TASK
Which lines in the listing below contain the word "give"? Copy each one.

EXERCISE DATA
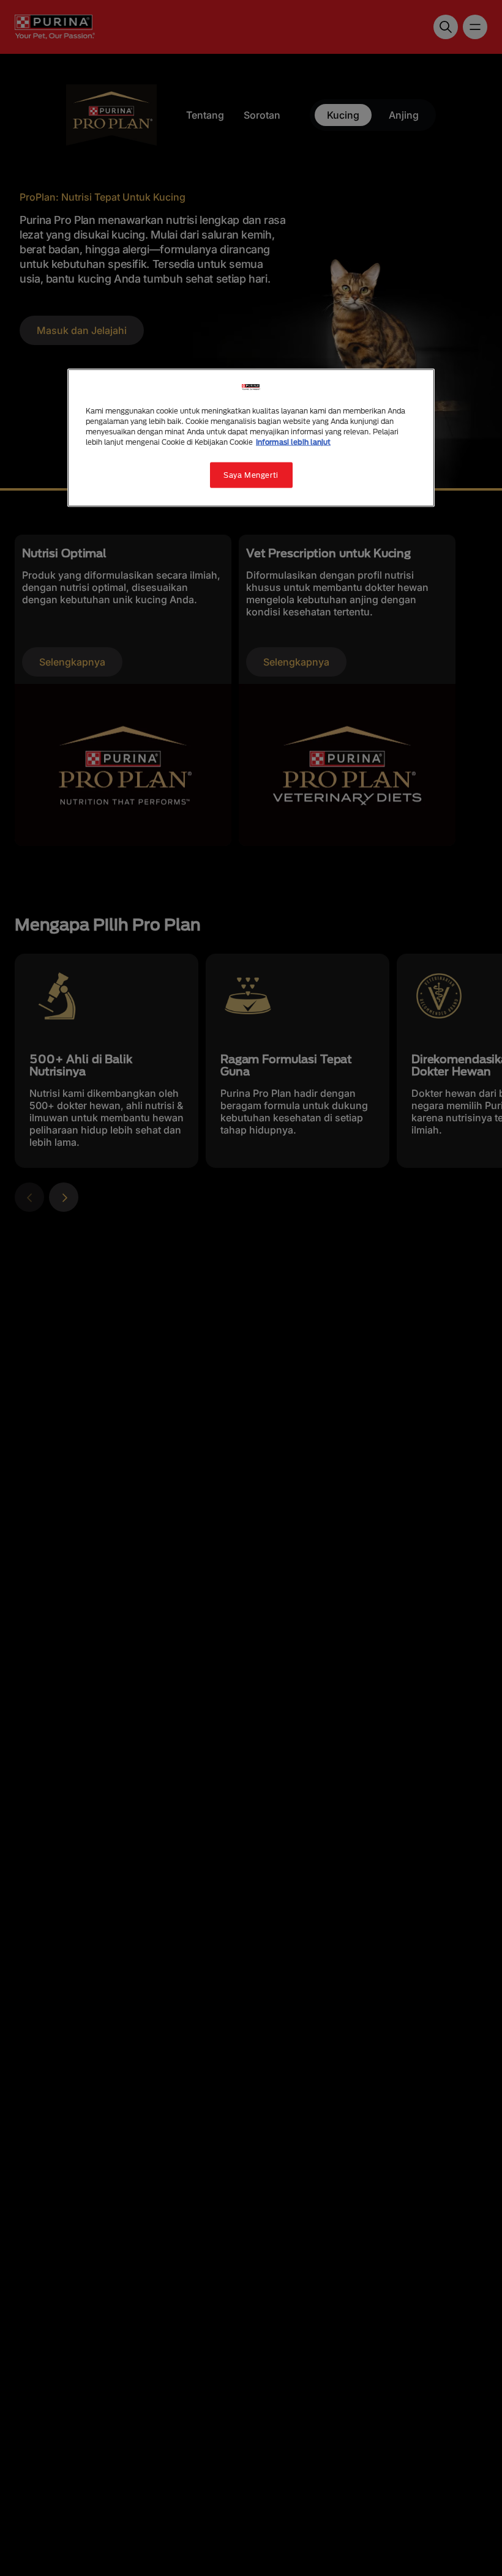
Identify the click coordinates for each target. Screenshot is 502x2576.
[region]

...

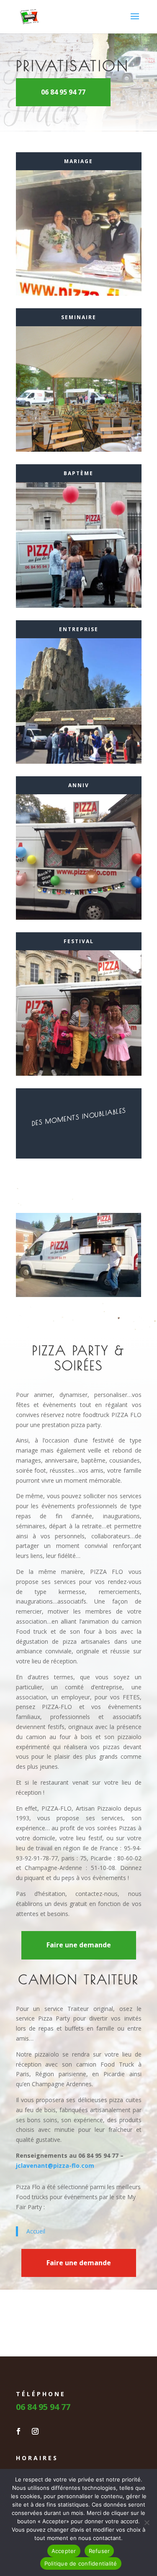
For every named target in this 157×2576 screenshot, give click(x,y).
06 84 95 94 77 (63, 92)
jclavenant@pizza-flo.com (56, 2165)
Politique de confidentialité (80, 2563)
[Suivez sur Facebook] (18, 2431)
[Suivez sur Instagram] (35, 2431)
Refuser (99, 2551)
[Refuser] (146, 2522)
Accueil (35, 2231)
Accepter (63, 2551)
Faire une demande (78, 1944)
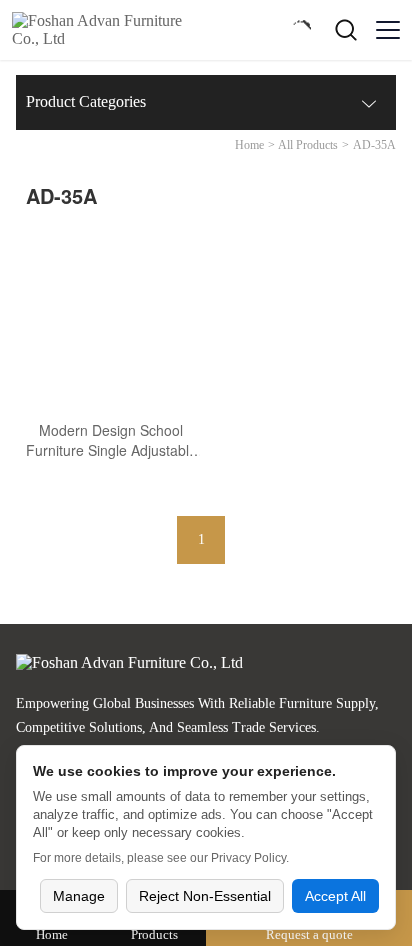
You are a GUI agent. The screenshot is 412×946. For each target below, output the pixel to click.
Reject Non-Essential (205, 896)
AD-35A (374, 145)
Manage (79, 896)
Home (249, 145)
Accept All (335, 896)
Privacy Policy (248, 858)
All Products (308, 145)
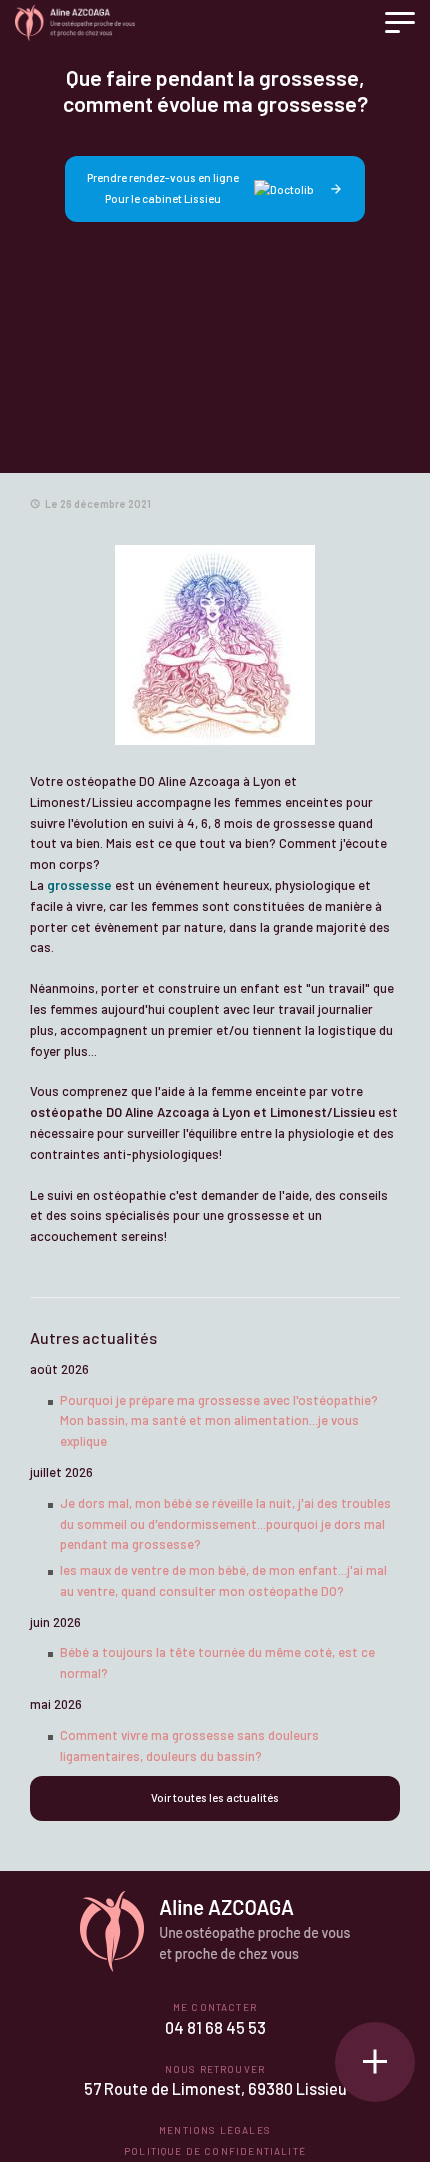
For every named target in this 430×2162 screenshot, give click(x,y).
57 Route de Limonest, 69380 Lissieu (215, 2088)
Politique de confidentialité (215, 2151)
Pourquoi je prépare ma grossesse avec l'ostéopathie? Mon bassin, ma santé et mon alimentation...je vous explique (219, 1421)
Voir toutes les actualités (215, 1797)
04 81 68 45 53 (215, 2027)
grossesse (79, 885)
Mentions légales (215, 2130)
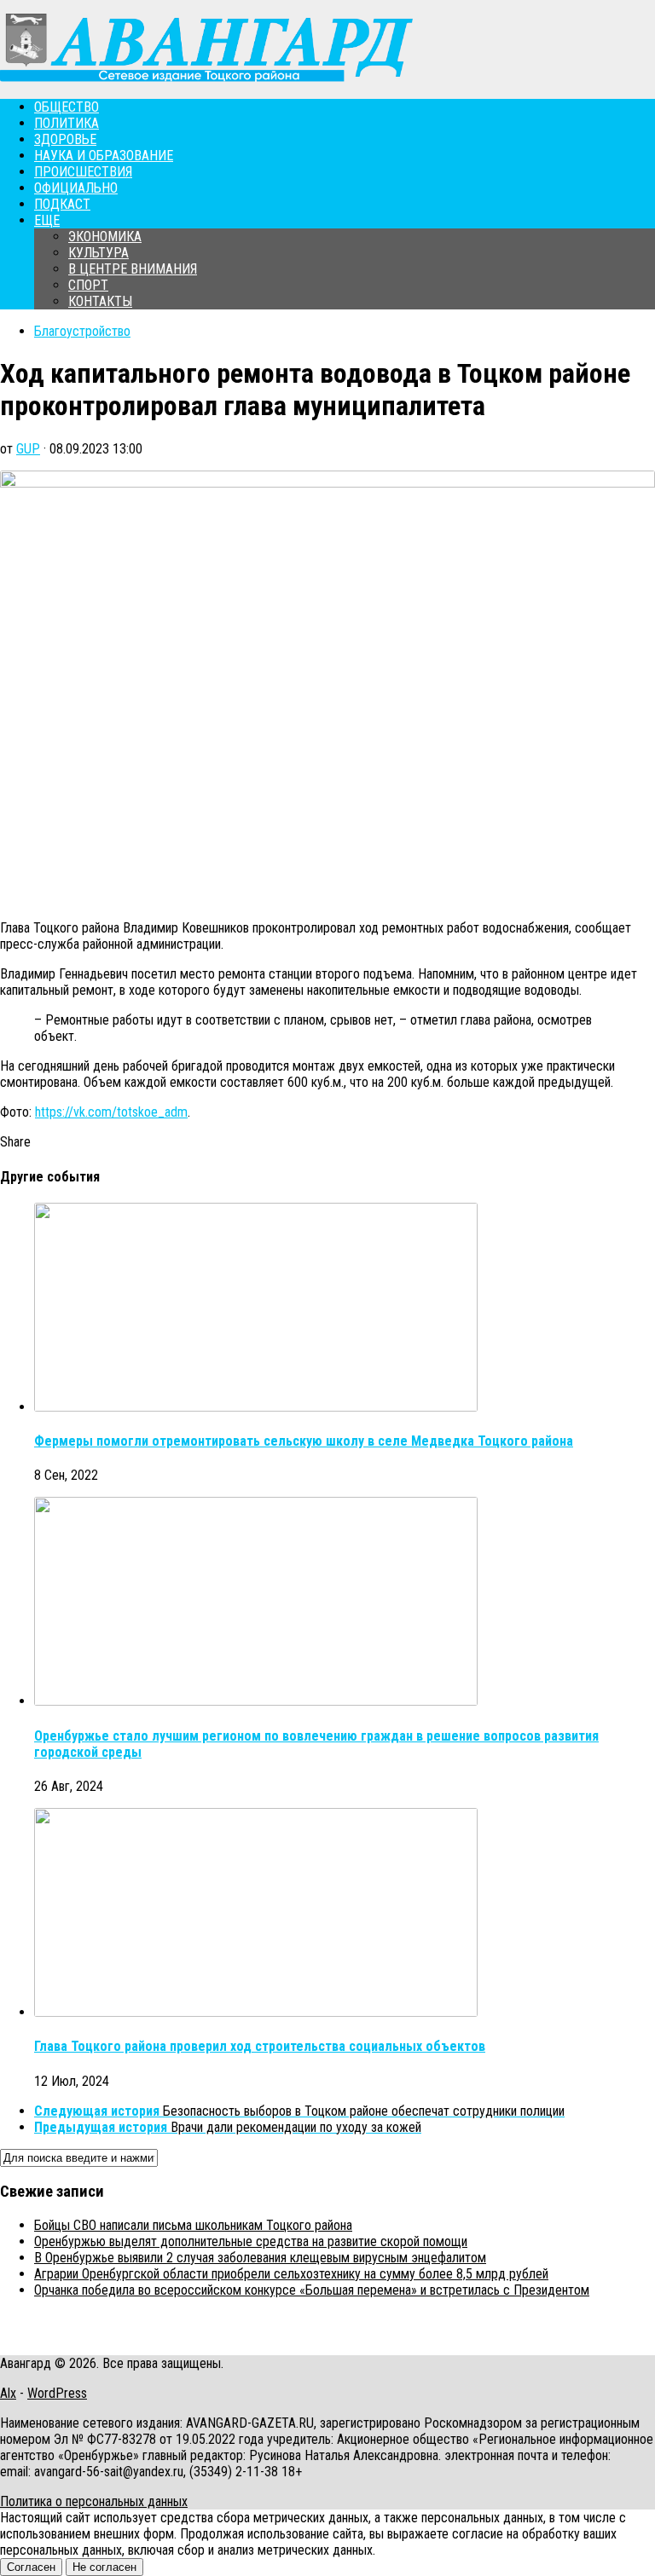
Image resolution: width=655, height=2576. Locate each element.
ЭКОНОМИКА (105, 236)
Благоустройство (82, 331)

---

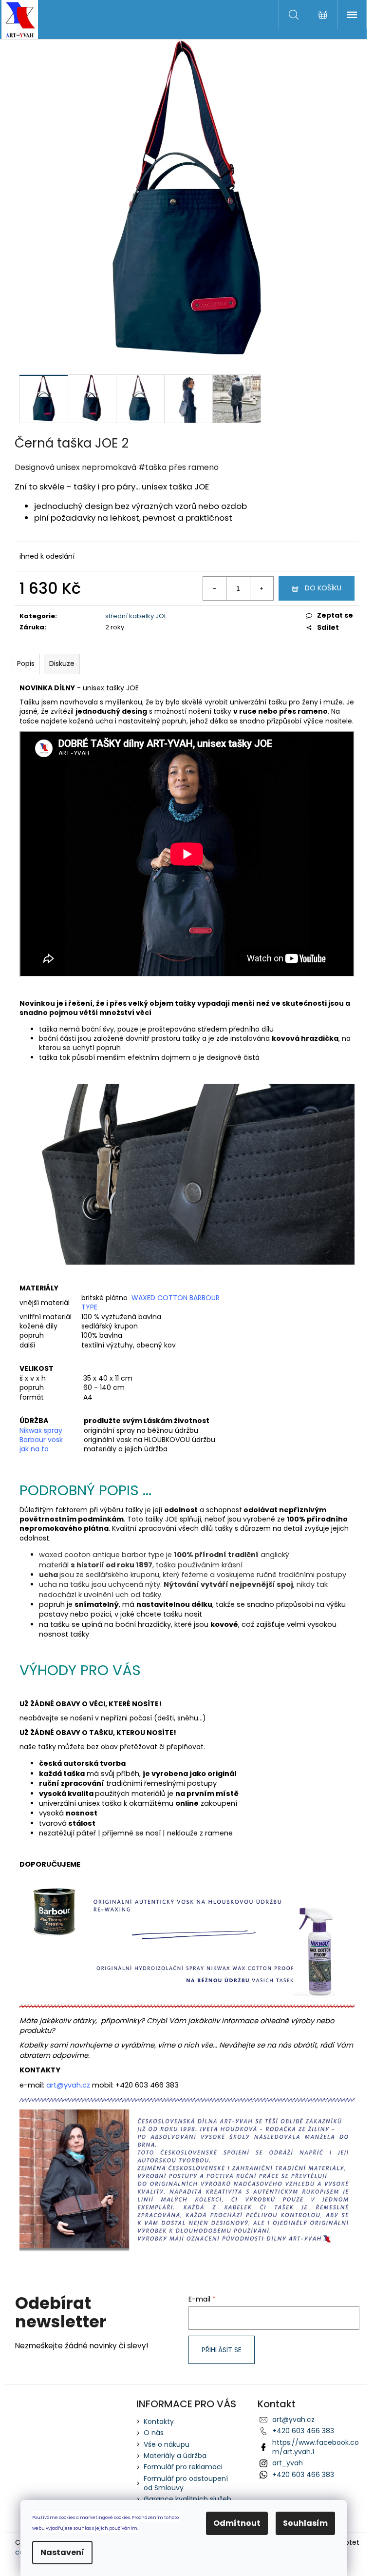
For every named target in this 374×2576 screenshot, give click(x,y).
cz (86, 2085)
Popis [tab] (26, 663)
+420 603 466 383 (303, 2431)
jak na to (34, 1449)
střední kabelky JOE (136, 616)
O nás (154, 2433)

RESPONSE TO THIS TASK
For every named target in this 157×2576 screenshot, give click(x,y).
For every named target in this 430×2162 screenshot, give click(x,y).
For every named target in this 374×2576 screenshot, give click(x,y).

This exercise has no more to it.